The education system is on the verge of failing a quarter of new students

According to the IHC, a report released today showing that a quarter of all preschoolers have developmental difficulties shows that the broken education system needs to be fixed today.

It was reported today that the study of more than 6,000 children aged 4 to 5 measured four areas of development; physical health, motor skills, emotional and behavioral development, and communication and learning. The study was conducted by a pediatrician and a developmental consultant pediatrician at Starship Hospital.

Since 2008, IHC has been campaigning for the government to fix an education system that is not working for everyone.

IHC Inclusive Education Consultant Trish Grant says resource and funding systems are not working for children or for schools.

“Students with disabilities aren’t getting the funding and support they need to be successful in their education like their peers,” she says. “We want a system that provides the right support for children to attend, learn and participate in all aspects of school life – swimming sports, camp and math instead of being left to color or sent home.

“Many of the children identified in this study do not have intellectual disabilities but start school well behind the start line. to start next year.”

The study shows that poverty is a main indicator of poor development and that children with disabilities are twice as likely to live in poverty. 20% of children with disabilities live in poverty compared to 10% of children without disabilities.
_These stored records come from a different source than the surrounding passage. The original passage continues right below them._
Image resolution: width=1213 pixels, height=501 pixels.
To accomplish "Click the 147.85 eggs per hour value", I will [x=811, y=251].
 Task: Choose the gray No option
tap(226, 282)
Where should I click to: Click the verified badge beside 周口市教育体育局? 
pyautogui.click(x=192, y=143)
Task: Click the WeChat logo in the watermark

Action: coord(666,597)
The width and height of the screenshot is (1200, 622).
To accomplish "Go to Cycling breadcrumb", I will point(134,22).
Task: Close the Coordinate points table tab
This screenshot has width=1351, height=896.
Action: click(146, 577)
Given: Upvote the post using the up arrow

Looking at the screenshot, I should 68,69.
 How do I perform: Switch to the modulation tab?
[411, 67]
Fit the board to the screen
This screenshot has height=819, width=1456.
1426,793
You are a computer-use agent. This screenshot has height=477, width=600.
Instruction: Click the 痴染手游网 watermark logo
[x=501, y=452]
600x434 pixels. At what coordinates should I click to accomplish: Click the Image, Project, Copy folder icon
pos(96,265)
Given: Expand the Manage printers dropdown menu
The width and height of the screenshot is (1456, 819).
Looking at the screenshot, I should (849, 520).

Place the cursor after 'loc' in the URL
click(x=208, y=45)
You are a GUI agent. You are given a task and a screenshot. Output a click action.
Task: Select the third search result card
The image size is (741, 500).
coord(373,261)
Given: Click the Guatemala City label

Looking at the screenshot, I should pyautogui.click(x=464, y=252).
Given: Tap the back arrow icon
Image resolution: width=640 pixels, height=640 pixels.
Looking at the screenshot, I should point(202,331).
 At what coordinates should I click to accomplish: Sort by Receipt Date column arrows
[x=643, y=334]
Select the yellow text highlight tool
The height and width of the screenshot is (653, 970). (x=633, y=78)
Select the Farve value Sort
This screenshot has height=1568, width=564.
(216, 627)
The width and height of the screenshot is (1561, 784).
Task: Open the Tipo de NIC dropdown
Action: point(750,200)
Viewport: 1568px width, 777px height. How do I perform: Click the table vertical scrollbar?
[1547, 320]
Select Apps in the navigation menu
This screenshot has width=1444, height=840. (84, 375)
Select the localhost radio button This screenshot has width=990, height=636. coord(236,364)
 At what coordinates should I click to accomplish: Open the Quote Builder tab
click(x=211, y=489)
IHC recently conducted its own education survey and found that 99% of family members who support a child with a disability say the system is not working. This rises to 100% among education and health professionals surveyed.

“We started a campaign and legal action to fix the failing education system in 2008,” says Trish. New entrants that year have now graduated and 14 years later new entrants are still heading towards a system that won’t work for them.

“We called on the Department of Education to collect this data itself as a starting point to build a system that works for all learners – but still nothing.

“It’s time for all children to be counted and mattered in New Zealand with an education system that will give them a good start in life.”